Every record below must be set down again exactly as given.
==== DATASET CONTENT ====
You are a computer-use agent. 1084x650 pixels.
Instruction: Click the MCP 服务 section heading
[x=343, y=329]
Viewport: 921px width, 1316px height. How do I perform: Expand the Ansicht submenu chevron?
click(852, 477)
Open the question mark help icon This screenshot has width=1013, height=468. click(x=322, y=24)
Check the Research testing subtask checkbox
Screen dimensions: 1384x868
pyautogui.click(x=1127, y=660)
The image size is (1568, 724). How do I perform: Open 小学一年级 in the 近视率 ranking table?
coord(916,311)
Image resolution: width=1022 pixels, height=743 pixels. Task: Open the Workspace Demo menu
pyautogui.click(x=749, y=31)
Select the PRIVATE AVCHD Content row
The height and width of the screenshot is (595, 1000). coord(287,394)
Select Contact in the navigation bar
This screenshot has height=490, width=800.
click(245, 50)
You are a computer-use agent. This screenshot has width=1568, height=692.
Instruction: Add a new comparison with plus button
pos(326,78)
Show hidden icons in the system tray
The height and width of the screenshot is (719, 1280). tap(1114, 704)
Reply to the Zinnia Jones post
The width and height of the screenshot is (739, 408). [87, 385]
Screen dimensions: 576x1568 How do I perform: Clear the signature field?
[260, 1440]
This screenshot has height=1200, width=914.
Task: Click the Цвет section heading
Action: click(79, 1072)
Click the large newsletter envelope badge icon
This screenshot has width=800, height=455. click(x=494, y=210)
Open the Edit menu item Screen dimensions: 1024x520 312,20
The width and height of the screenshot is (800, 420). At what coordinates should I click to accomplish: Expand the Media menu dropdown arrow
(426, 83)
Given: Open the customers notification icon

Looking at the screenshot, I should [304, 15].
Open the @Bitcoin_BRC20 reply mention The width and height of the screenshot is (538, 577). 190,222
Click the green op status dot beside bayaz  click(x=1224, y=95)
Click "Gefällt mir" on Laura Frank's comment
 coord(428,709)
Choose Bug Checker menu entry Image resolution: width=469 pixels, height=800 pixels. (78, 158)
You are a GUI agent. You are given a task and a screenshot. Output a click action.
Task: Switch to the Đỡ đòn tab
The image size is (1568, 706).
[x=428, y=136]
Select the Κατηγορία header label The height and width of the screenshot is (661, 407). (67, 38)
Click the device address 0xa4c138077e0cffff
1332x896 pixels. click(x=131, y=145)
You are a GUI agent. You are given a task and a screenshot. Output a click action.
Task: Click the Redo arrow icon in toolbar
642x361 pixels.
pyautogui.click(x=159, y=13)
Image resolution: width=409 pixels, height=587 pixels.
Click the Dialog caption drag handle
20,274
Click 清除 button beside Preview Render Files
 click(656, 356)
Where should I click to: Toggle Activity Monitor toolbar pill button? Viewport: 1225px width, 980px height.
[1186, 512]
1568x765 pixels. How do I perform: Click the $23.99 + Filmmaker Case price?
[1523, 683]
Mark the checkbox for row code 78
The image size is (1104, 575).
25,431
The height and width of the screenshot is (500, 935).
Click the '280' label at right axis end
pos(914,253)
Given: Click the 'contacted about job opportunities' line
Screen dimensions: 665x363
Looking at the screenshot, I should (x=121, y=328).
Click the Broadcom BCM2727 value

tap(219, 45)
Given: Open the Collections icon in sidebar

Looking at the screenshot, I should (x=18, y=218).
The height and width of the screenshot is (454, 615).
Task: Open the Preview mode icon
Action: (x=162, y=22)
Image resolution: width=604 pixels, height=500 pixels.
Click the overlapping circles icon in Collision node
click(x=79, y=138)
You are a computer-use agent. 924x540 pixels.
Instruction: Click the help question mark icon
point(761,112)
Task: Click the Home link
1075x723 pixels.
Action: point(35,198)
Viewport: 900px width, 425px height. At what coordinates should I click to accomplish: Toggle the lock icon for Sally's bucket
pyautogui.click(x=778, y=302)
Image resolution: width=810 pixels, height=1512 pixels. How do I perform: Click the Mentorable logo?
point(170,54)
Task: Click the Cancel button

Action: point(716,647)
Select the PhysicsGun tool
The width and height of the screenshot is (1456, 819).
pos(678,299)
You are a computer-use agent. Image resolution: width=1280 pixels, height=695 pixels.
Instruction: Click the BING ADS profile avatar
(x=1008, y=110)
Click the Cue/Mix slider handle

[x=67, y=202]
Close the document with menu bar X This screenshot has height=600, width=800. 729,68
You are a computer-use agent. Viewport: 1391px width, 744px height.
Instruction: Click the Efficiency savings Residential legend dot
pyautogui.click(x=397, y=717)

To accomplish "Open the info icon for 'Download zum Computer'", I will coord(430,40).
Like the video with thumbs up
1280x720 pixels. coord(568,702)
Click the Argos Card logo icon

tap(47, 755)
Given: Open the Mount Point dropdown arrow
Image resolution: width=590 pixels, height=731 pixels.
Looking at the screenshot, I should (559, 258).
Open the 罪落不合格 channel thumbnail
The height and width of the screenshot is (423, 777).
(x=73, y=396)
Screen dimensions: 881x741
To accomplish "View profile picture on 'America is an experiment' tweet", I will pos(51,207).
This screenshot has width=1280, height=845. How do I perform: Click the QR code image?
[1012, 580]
====
#### REPLY TO THE TASK
You are a computer-use agent. 1084x650 pixels.
Instruction: Click the MCP 服务 section heading
[x=343, y=329]
Viewport: 921px width, 1316px height. How do I perform: Expand the Ansicht submenu chevron?
click(852, 477)
Open the question mark help icon This screenshot has width=1013, height=468. click(x=322, y=24)
Check the Research testing subtask checkbox
Screen dimensions: 1384x868
pyautogui.click(x=1127, y=660)
The image size is (1568, 724). How do I perform: Open 小学一年级 in the 近视率 ranking table?
coord(916,311)
Image resolution: width=1022 pixels, height=743 pixels. Task: Open the Workspace Demo menu
pyautogui.click(x=749, y=31)
Select the PRIVATE AVCHD Content row
The height and width of the screenshot is (595, 1000). coord(287,394)
Select Contact in the navigation bar
This screenshot has height=490, width=800.
click(245, 50)
You are a computer-use agent. This screenshot has width=1568, height=692.
Instruction: Add a new comparison with plus button
pos(326,78)
Show hidden icons in the system tray
The height and width of the screenshot is (719, 1280). tap(1114, 704)
Reply to the Zinnia Jones post
The width and height of the screenshot is (739, 408). [87, 385]
Screen dimensions: 576x1568 How do I perform: Clear the signature field?
[260, 1440]
This screenshot has height=1200, width=914.
Task: Click the Цвет section heading
Action: click(79, 1072)
Click the large newsletter envelope badge icon
This screenshot has width=800, height=455. click(x=494, y=210)
Open the Edit menu item Screen dimensions: 1024x520 312,20
The width and height of the screenshot is (800, 420). At what coordinates should I click to accomplish: Expand the Media menu dropdown arrow
(426, 83)
Given: Open the customers notification icon

Looking at the screenshot, I should [304, 15].
Open the @Bitcoin_BRC20 reply mention The width and height of the screenshot is (538, 577). 190,222
Click the green op status dot beside bayaz  click(x=1224, y=95)
Click "Gefällt mir" on Laura Frank's comment
 coord(428,709)
Choose Bug Checker menu entry Image resolution: width=469 pixels, height=800 pixels. (78, 158)
You are a GUI agent. You are given a task and a screenshot. Output a click action.
Task: Switch to the Đỡ đòn tab
The image size is (1568, 706).
[x=428, y=136]
Select the Κατηγορία header label The height and width of the screenshot is (661, 407). (67, 38)
Click the device address 0xa4c138077e0cffff
1332x896 pixels. click(x=131, y=145)
You are a GUI agent. You are given a task and a screenshot. Output a click action.
Task: Click the Redo arrow icon in toolbar
642x361 pixels.
pyautogui.click(x=159, y=13)
Image resolution: width=409 pixels, height=587 pixels.
Click the Dialog caption drag handle
20,274
Click 清除 button beside Preview Render Files
 click(656, 356)
Where should I click to: Toggle Activity Monitor toolbar pill button? Viewport: 1225px width, 980px height.
[1186, 512]
1568x765 pixels. How do I perform: Click the $23.99 + Filmmaker Case price?
[1523, 683]
Mark the checkbox for row code 78
The image size is (1104, 575).
25,431
The height and width of the screenshot is (500, 935).
Click the '280' label at right axis end
pos(914,253)
Given: Click the 'contacted about job opportunities' line
Screen dimensions: 665x363
Looking at the screenshot, I should (x=121, y=328).
Click the Broadcom BCM2727 value

tap(219, 45)
Given: Open the Collections icon in sidebar

Looking at the screenshot, I should (x=18, y=218).
The height and width of the screenshot is (454, 615).
Task: Open the Preview mode icon
Action: (x=162, y=22)
Image resolution: width=604 pixels, height=500 pixels.
Click the overlapping circles icon in Collision node
click(x=79, y=138)
You are a computer-use agent. 924x540 pixels.
Instruction: Click the help question mark icon
point(761,112)
Task: Click the Home link
1075x723 pixels.
Action: point(35,198)
Viewport: 900px width, 425px height. At what coordinates should I click to accomplish: Toggle the lock icon for Sally's bucket
pyautogui.click(x=778, y=302)
Image resolution: width=810 pixels, height=1512 pixels. How do I perform: Click the Mentorable logo?
point(170,54)
Task: Click the Cancel button

Action: point(716,647)
Select the PhysicsGun tool
The width and height of the screenshot is (1456, 819).
pos(678,299)
You are a computer-use agent. Image resolution: width=1280 pixels, height=695 pixels.
Instruction: Click the BING ADS profile avatar
(x=1008, y=110)
Click the Cue/Mix slider handle

[x=67, y=202]
Close the document with menu bar X This screenshot has height=600, width=800. 729,68
You are a computer-use agent. Viewport: 1391px width, 744px height.
Instruction: Click the Efficiency savings Residential legend dot
pyautogui.click(x=397, y=717)

To accomplish "Open the info icon for 'Download zum Computer'", I will coord(430,40).
Like the video with thumbs up
1280x720 pixels. coord(568,702)
Click the Argos Card logo icon

tap(47, 755)
Given: Open the Mount Point dropdown arrow
Image resolution: width=590 pixels, height=731 pixels.
Looking at the screenshot, I should (559, 258).
Open the 罪落不合格 channel thumbnail
The height and width of the screenshot is (423, 777).
(x=73, y=396)
Screen dimensions: 881x741
To accomplish "View profile picture on 'America is an experiment' tweet", I will pos(51,207).
This screenshot has width=1280, height=845. How do I perform: Click the QR code image?
[1012, 580]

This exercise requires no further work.